Segment Open
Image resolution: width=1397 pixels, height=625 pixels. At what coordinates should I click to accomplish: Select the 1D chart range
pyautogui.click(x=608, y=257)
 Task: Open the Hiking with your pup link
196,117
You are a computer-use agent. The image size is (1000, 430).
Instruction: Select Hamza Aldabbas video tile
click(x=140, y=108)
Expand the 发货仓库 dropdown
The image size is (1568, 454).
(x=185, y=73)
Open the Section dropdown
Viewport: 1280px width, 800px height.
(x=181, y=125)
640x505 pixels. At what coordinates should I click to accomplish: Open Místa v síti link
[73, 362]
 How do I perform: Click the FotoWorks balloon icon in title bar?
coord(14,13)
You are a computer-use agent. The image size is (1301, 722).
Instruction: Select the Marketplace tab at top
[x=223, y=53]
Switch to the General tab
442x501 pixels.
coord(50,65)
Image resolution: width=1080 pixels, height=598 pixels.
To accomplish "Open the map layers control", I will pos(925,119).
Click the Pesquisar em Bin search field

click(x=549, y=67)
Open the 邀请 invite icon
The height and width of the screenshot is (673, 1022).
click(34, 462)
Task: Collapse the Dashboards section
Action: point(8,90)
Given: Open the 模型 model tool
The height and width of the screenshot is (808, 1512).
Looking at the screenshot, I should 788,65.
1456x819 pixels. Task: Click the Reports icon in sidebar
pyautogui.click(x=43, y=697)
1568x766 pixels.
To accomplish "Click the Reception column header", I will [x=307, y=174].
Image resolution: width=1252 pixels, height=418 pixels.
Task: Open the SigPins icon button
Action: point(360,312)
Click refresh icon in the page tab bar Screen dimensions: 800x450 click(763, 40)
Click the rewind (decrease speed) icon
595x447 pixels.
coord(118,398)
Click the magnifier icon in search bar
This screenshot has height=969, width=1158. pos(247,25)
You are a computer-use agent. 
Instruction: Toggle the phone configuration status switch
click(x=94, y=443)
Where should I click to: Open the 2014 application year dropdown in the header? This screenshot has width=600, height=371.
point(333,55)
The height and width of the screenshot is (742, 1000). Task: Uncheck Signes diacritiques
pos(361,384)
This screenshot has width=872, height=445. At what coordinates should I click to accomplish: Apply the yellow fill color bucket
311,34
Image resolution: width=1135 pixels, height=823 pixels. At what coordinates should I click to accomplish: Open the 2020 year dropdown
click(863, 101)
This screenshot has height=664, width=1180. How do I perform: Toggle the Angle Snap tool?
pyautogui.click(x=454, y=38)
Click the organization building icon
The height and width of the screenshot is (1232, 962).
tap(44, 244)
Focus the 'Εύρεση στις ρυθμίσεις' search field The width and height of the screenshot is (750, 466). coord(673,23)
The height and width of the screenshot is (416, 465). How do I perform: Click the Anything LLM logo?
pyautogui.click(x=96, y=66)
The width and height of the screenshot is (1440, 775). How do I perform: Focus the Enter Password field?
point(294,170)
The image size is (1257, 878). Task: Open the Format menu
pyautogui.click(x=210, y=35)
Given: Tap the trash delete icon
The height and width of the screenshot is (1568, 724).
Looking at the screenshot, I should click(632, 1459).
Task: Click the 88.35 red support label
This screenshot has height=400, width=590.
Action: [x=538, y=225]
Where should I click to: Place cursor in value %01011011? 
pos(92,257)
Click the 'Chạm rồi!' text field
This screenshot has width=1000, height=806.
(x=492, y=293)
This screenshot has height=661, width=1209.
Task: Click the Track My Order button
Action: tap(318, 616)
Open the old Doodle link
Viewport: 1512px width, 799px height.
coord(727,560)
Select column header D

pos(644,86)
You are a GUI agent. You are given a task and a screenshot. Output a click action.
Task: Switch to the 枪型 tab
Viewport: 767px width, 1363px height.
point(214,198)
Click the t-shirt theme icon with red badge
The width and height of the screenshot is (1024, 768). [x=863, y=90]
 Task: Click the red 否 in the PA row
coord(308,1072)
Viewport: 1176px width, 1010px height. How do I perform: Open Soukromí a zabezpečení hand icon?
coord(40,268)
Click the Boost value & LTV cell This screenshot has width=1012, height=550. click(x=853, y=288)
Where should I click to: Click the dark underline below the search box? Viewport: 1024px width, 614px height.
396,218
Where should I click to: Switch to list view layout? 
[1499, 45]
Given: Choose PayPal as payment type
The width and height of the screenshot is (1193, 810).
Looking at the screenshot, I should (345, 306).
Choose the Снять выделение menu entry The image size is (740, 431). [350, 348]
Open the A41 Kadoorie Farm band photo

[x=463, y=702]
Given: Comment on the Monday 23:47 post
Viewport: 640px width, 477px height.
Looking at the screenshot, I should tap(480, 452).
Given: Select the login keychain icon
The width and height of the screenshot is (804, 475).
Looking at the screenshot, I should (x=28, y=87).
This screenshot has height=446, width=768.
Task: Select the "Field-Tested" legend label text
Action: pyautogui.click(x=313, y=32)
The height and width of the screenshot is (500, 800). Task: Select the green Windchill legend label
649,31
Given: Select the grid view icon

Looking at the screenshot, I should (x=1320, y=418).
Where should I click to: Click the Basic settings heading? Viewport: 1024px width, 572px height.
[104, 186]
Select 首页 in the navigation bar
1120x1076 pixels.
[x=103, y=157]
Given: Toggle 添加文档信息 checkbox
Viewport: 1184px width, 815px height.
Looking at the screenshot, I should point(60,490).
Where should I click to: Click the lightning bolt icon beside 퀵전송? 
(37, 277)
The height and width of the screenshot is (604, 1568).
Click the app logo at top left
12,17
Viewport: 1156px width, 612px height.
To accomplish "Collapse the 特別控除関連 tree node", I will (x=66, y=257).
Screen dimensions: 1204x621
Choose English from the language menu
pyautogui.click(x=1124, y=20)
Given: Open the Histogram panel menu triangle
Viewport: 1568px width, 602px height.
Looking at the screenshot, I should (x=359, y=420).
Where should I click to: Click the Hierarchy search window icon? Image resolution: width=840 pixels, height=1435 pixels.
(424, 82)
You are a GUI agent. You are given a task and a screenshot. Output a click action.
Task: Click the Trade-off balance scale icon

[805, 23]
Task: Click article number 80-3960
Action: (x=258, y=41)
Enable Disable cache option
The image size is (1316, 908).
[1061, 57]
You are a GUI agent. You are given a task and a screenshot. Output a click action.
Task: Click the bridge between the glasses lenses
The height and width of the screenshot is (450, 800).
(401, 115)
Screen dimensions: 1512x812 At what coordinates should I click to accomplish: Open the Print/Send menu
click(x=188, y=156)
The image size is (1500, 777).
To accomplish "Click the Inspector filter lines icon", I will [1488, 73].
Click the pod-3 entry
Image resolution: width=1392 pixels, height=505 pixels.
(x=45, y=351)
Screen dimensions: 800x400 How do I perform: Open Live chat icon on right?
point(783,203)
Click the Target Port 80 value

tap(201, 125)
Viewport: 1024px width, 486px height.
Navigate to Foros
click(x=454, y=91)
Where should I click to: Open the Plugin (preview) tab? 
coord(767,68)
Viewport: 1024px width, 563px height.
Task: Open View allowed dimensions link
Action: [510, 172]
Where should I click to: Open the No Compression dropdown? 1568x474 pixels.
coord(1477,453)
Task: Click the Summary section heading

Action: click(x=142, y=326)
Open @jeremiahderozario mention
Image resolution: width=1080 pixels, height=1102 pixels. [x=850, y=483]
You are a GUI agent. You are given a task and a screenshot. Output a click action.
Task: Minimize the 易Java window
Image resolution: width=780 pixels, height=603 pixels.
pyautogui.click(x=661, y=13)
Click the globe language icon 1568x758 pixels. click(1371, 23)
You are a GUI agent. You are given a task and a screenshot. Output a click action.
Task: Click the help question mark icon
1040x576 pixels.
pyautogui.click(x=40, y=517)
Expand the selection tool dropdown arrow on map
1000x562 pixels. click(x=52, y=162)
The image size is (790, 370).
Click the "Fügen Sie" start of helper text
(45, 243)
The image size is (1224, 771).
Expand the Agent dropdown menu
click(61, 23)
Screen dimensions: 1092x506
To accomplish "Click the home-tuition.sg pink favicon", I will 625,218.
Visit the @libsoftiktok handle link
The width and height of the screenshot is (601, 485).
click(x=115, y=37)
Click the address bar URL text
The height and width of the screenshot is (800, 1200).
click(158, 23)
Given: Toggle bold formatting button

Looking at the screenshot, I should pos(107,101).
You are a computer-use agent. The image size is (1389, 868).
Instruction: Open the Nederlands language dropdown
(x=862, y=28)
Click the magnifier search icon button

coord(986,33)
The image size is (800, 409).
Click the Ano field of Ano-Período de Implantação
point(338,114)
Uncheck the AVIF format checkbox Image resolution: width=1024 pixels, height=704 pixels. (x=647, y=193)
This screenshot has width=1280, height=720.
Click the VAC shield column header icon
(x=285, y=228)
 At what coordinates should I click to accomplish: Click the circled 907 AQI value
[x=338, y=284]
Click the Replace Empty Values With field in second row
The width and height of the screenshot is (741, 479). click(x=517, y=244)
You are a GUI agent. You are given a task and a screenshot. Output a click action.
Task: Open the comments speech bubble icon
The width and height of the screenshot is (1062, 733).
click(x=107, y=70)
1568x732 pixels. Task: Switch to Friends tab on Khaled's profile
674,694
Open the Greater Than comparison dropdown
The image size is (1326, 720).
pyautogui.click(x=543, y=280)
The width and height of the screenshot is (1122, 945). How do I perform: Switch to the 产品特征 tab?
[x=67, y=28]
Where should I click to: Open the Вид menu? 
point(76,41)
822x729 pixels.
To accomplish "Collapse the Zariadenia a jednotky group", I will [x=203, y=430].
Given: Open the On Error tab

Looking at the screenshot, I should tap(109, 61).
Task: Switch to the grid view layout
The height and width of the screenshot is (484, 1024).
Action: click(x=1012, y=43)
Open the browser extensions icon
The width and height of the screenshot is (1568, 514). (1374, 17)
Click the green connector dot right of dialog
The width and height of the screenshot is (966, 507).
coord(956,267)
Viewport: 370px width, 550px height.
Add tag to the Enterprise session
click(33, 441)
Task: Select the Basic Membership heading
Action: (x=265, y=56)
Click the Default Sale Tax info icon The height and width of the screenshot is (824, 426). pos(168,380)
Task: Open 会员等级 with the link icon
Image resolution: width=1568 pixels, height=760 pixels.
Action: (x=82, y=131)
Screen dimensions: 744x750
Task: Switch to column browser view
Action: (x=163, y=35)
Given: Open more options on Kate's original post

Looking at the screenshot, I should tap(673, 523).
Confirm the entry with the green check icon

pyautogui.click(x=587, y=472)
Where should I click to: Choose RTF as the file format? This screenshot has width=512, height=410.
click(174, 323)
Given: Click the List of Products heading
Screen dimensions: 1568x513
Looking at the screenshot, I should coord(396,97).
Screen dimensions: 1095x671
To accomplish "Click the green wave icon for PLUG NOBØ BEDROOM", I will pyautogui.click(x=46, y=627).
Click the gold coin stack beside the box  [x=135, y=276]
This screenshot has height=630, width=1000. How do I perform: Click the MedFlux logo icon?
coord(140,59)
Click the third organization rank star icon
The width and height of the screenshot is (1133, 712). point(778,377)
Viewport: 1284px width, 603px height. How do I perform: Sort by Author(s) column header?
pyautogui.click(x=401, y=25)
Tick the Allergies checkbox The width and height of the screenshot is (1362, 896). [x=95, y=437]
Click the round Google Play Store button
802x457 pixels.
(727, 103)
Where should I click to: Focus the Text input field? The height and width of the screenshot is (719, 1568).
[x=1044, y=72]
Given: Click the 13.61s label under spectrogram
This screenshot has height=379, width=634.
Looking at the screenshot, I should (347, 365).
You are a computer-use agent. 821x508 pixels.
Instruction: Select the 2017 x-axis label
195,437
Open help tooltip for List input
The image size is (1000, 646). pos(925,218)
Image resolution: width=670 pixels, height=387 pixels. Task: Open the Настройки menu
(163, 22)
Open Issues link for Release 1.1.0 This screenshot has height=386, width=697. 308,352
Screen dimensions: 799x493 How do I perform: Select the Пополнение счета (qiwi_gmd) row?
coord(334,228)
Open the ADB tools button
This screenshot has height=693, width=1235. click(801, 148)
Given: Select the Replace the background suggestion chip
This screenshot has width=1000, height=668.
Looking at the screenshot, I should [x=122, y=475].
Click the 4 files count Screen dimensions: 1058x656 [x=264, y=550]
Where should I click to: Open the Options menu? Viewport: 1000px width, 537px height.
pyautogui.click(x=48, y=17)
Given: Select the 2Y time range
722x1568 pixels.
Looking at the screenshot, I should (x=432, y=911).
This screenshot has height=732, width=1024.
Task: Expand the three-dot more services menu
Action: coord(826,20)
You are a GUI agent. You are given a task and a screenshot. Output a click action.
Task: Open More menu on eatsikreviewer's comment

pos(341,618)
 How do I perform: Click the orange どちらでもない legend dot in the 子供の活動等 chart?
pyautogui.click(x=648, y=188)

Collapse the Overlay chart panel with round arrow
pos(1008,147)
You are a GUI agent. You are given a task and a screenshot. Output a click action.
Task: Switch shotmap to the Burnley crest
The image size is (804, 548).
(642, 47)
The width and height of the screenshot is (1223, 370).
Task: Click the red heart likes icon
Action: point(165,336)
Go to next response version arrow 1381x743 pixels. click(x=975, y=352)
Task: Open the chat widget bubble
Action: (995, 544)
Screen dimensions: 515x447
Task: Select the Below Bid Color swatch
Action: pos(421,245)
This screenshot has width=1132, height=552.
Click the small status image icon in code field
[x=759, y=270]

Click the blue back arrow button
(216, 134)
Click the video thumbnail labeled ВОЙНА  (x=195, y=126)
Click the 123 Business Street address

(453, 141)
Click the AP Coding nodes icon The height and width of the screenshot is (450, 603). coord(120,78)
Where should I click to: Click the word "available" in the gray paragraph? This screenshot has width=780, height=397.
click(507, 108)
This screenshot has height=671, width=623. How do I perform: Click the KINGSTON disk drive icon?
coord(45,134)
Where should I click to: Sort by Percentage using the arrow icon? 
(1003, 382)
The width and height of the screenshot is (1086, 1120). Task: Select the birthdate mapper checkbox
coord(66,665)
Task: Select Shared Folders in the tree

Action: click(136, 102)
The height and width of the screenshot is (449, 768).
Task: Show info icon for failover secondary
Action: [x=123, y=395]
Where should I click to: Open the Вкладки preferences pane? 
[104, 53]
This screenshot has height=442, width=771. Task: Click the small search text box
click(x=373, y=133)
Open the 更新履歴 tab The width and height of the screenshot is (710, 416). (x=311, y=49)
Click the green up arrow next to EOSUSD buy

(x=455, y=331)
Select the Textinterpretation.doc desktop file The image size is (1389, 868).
Segment Closed
> [Activity]: Return only the part of the records above that opens with the line containing "Given: Open more" and closes with the line containing "Given: Select the Replace", ends included.

> [Solution]:
Given: Open more options on Kate's original post

Looking at the screenshot, I should tap(673, 523).
Confirm the entry with the green check icon

pyautogui.click(x=587, y=472)
Where should I click to: Choose RTF as the file format? This screenshot has width=512, height=410.
click(174, 323)
Given: Click the List of Products heading
Screen dimensions: 1568x513
Looking at the screenshot, I should coord(396,97).
Screen dimensions: 1095x671
To accomplish "Click the green wave icon for PLUG NOBØ BEDROOM", I will pyautogui.click(x=46, y=627).
Click the gold coin stack beside the box  [x=135, y=276]
This screenshot has height=630, width=1000. How do I perform: Click the MedFlux logo icon?
coord(140,59)
Click the third organization rank star icon
The width and height of the screenshot is (1133, 712). point(778,377)
Viewport: 1284px width, 603px height. How do I perform: Sort by Author(s) column header?
pyautogui.click(x=401, y=25)
Tick the Allergies checkbox The width and height of the screenshot is (1362, 896). [x=95, y=437]
Click the round Google Play Store button
802x457 pixels.
(727, 103)
Where should I click to: Focus the Text input field? The height and width of the screenshot is (719, 1568).
[x=1044, y=72]
Given: Click the 13.61s label under spectrogram
This screenshot has height=379, width=634.
Looking at the screenshot, I should (347, 365).
You are a computer-use agent. 821x508 pixels.
Instruction: Select the 2017 x-axis label
195,437
Open help tooltip for List input
The image size is (1000, 646). pos(925,218)
Image resolution: width=670 pixels, height=387 pixels. Task: Open the Настройки menu
(163, 22)
Open Issues link for Release 1.1.0 This screenshot has height=386, width=697. 308,352
Screen dimensions: 799x493 How do I perform: Select the Пополнение счета (qiwi_gmd) row?
coord(334,228)
Open the ADB tools button
This screenshot has height=693, width=1235. click(801, 148)
Given: Select the Replace the background suggestion chip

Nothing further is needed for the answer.